> ARBEITSAUFTRAG
Gib aus dem Text über Samoa Joe den Abschnitt wörtlich wieder, der bei „Abgerundet wird der“ beginnt und bei „For Glory Series.“ endet.

═══ AUSGANGSTEXT

Die Personalie Samoa Joe

Abgerundet wird der ganze Quatsch dann schließlich von der Art und Weise, wie man mit Samoa Joe umging. Mit minus zehn Punkten steht er auf dem letzten Platz der Rangliste und hat gar nichts mehr zu melden. Stattdessen schlachtet er sich jetzt durch die Liga und nimmt alles auseinander. Sinn? Gibt es nicht. Außer, er nimmt am Ende noch den Sieger der Series auseinander und nimmt stattdessen den Spot bei Bound For Glory ein. Dann würde es aber keine Worte mehr geben, mit denen ich beschreiben würde, wie tief der Karren in der braunen Masse steckt. Das wäre wirklich das i-Tüpfelchen auf dem riesigen Kot-Berg namens Bound For Glory Series.

══════
═══ DATENAUSZUG

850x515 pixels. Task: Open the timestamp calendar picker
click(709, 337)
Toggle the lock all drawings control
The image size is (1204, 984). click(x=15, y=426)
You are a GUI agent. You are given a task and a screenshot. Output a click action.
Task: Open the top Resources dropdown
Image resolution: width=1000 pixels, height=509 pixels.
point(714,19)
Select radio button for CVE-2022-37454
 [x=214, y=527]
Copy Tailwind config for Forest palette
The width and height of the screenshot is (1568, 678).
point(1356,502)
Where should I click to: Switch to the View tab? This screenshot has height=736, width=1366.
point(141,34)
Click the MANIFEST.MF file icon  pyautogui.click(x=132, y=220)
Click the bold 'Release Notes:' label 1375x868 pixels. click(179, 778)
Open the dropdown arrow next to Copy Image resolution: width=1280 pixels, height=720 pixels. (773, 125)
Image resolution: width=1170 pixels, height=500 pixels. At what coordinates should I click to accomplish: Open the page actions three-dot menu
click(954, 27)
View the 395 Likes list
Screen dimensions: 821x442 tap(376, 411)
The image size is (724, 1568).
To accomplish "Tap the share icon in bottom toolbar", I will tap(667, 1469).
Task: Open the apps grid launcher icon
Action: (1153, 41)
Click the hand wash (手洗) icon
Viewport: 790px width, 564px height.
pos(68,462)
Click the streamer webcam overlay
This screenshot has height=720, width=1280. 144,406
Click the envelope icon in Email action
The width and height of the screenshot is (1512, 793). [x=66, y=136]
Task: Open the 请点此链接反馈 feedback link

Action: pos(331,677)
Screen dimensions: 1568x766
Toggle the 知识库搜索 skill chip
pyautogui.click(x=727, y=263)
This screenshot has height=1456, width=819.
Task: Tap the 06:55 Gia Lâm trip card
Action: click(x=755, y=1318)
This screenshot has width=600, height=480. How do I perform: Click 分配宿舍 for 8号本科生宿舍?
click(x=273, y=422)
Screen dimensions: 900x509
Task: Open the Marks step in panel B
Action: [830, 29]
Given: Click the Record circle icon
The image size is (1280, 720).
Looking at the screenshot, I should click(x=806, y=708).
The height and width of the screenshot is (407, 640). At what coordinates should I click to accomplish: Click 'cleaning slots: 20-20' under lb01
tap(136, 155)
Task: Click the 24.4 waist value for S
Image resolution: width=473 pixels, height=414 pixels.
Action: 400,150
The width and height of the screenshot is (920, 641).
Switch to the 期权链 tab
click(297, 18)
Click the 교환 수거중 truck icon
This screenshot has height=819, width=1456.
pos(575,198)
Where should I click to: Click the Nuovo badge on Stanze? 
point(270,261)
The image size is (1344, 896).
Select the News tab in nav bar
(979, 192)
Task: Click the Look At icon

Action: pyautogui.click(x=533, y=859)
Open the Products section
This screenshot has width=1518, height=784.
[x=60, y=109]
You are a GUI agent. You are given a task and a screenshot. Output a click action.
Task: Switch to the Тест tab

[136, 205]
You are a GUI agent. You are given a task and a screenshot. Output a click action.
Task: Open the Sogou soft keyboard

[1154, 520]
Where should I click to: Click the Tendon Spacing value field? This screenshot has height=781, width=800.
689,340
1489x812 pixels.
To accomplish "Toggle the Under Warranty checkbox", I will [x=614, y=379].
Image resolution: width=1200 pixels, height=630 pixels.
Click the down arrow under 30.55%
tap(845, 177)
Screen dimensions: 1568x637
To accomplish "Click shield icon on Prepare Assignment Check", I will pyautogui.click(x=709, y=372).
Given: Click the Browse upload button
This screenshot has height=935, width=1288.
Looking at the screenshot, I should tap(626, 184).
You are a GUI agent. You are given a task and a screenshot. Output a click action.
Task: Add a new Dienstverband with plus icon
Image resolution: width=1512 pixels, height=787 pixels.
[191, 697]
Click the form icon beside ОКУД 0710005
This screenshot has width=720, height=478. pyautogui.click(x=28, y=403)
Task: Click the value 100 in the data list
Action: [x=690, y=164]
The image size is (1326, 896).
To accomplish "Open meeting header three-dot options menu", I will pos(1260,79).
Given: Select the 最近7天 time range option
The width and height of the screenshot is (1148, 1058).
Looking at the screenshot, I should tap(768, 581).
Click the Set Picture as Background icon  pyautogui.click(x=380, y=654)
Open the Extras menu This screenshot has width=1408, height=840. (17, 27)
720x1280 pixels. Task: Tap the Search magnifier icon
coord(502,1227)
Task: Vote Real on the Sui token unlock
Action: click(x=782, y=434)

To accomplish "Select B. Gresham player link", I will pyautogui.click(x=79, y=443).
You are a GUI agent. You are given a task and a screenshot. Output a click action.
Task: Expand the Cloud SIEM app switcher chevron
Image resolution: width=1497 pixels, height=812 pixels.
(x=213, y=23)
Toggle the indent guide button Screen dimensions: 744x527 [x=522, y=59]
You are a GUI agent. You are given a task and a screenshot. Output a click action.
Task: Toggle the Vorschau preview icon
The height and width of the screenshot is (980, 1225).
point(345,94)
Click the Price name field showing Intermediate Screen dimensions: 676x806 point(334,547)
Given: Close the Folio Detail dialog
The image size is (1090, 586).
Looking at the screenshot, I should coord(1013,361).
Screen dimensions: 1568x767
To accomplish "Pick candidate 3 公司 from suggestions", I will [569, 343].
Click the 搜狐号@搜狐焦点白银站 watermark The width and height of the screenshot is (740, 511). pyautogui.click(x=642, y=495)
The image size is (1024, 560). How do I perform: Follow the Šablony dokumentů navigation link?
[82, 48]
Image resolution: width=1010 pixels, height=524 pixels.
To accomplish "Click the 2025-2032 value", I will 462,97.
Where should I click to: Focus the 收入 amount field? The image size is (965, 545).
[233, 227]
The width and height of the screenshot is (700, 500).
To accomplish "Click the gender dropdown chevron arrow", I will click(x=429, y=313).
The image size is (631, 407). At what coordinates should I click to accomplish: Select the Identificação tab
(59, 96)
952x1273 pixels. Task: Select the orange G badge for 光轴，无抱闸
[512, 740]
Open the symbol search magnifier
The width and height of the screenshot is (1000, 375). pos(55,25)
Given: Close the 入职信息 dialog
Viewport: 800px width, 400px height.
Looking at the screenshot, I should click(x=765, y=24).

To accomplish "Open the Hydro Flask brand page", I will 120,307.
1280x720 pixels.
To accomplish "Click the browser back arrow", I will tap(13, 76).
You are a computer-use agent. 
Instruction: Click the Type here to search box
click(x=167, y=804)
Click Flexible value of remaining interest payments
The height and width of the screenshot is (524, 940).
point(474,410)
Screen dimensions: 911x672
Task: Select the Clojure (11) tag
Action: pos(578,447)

══════

> RICHTIGES ERGEBNIS
Abgerundet wird der ganze Quatsch dann schließlich von der Art und Weise, wie man mit Samoa Joe umging. Mit minus zehn Punkten steht er auf dem letzten Platz der Rangliste und hat gar nichts mehr zu melden. Stattdessen schlachtet er sich jetzt durch die Liga und nimmt alles auseinander. Sinn? Gibt es nicht. Außer, er nimmt am Ende noch den Sieger der Series auseinander und nimmt stattdessen den Spot bei Bound For Glory ein. Dann würde es aber keine Worte mehr geben, mit denen ich beschreiben würde, wie tief der Karren in der braunen Masse steckt. Das wäre wirklich das i-Tüpfelchen auf dem riesigen Kot-Berg namens Bound For Glory Series.